L’ansia elevata come la fobia di stare con gli altri (fobia sociale), altre forme di fobia specifica (paura di stare negli spazi ampi o chiusi), il disturbo post traumatico da stress, il disturbo d'ansia che si presenta continuamente durante le nostre giornate, generalizzato, che ci disturba nello svolgere con serenità le nostre attività quotidiane (studio, lavoro, svago); il disturbo che ci obbliga a pensare o fare qualcosa in modo ossessivo compulsivo, o simili, rientrano tutti nella categoria dei disturbi d'ansia, e richiedono un trattamento psicoterapeutico. Qui è dove la mia esperienza può aiutare. I miei pazienti affrontano questi problemi attraverso un ciclo di sedute di consulenza psicologico-clinica in cui ci presentiamo, ci conosciamo, impariamo a guardare insieme ai loro problemi. Successivamente, li accompagno indicando loro il modo di trattare con e confrontarsi con la conflittualità racchiusa in quei problemi, senza paura o fobia. E’ clinicamente dimostrato che quando le persone affrontano quello che temono, più volte, senza ottenere il risultato negativo che temevano, il senso di fobia gradualmente tende a diminuire nella realtà. Questo non solo aiuta a cambiare la cornice mentale di una persona in modo naturale, ma aiuta anche a costruire di nuovo la fiducia perduta e la sensibilità verso l’utilità dell'aiuto.

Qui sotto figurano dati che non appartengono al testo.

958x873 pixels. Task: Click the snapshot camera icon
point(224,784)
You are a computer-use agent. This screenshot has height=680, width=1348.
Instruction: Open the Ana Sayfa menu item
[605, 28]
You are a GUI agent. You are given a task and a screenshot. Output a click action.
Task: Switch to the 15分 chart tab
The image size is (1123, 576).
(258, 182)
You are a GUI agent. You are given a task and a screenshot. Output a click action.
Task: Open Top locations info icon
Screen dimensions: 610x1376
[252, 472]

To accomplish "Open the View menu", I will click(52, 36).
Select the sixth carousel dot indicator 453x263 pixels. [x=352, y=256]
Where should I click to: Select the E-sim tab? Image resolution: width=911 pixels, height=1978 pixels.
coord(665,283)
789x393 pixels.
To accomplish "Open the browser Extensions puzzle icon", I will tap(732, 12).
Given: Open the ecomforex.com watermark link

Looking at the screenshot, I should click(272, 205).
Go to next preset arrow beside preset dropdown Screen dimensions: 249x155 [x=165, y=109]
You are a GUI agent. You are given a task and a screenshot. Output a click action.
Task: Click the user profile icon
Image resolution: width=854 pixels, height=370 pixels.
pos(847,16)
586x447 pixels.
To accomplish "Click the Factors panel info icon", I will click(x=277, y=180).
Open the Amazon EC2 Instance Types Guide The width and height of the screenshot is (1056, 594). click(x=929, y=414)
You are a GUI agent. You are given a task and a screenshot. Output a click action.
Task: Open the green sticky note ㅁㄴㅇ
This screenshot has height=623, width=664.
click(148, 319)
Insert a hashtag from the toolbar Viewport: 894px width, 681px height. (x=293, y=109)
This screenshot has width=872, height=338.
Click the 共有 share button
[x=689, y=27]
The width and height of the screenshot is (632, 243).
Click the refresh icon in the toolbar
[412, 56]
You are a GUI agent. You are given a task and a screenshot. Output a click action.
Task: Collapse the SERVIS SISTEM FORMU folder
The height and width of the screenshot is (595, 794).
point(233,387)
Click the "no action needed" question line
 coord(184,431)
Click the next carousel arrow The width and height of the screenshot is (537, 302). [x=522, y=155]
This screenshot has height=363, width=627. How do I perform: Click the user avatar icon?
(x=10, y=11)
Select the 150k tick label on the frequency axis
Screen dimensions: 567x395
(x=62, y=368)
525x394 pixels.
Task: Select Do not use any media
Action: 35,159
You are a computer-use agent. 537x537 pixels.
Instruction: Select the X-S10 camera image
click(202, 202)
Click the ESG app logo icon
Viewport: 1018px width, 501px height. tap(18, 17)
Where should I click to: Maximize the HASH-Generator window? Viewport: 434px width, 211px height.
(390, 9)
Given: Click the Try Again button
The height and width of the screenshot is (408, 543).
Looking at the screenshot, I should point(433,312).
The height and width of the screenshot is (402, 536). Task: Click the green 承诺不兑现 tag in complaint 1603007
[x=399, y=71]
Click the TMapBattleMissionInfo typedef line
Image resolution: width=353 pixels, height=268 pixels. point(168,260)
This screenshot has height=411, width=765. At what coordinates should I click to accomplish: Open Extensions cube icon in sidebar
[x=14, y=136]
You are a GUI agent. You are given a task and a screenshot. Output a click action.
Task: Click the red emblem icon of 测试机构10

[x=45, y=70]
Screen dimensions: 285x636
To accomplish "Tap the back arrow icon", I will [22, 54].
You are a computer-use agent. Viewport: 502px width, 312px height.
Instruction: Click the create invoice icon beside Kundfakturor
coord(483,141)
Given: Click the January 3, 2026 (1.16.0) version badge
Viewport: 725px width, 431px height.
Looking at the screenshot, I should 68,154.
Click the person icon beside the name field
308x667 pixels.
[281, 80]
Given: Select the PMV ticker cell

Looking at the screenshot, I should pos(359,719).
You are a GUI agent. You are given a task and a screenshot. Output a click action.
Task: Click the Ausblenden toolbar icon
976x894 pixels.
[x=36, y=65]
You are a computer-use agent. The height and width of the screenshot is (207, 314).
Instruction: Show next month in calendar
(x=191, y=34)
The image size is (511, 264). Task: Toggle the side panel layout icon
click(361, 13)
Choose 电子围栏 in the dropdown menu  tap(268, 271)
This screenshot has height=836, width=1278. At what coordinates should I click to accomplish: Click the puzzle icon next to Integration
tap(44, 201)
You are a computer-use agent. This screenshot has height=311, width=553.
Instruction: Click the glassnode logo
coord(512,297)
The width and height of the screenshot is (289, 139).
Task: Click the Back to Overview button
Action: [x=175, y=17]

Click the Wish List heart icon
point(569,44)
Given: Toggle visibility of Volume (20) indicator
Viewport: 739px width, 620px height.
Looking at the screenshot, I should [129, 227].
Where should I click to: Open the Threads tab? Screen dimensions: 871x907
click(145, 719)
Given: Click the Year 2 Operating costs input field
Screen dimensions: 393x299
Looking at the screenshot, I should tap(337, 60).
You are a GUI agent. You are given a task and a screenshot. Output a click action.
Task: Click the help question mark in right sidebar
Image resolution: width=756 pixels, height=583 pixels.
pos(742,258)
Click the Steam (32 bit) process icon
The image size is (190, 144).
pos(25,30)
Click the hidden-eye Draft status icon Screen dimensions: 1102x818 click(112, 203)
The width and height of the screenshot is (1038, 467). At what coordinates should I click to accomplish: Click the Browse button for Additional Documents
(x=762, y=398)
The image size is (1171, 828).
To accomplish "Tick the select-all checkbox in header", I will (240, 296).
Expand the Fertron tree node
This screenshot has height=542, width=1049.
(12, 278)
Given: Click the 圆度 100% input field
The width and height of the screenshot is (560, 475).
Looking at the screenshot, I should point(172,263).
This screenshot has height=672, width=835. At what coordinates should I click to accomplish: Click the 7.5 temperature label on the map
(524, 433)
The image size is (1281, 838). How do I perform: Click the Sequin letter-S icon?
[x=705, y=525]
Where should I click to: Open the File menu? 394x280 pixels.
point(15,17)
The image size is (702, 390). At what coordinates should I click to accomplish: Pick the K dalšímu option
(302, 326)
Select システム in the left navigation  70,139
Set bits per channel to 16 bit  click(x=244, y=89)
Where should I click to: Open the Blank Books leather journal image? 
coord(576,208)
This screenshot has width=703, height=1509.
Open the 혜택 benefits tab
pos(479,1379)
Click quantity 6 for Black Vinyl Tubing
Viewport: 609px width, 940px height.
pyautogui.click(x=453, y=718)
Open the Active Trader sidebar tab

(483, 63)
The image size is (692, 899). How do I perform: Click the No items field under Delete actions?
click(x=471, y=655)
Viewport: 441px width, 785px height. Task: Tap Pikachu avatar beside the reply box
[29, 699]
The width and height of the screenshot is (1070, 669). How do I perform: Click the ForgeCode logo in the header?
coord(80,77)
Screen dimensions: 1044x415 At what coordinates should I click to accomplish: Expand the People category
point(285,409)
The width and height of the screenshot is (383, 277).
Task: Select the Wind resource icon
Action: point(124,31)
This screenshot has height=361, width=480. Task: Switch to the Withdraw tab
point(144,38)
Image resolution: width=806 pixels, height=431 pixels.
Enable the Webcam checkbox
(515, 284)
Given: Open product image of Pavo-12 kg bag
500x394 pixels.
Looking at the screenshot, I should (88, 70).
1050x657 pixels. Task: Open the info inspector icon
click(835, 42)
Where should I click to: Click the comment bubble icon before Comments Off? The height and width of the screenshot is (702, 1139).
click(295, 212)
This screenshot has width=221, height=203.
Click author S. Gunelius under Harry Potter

Nei casi più gravi, inizialmente, si cercherà l'aiuto di farmaci e terapie sedative che aiuteranno i pazienti a combattere i sintomi fisici causati dall'ansia e permetteranno loro di affrontare con la lucidità mentale necessaria l’analisi dei conflitti. Durante la psicoterapia l’aiuto dei farmaci sarà valutato ed utilizzato in modo mirato.